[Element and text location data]
= = = = = = =
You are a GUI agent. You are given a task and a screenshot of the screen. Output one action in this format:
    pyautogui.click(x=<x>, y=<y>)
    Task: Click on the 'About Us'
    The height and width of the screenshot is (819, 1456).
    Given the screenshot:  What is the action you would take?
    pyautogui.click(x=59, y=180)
= = = = = = =
> [EXERCISE DESCRIPTION]: Convert the lines above into a JSON list of strings, with one string for each line and no entries for blank lines.

> [SOLUTION TO THIS TASK]:
[
  "You are a GUI agent. You are given a task and a screenshot of the screen. Output one action in this format:",
  "    pyautogui.click(x=<x>, y=<y>)",
  "    Task: Click on the 'About Us'",
  "    The height and width of the screenshot is (819, 1456).",
  "    Given the screenshot:  What is the action you would take?",
  "    pyautogui.click(x=59, y=180)"
]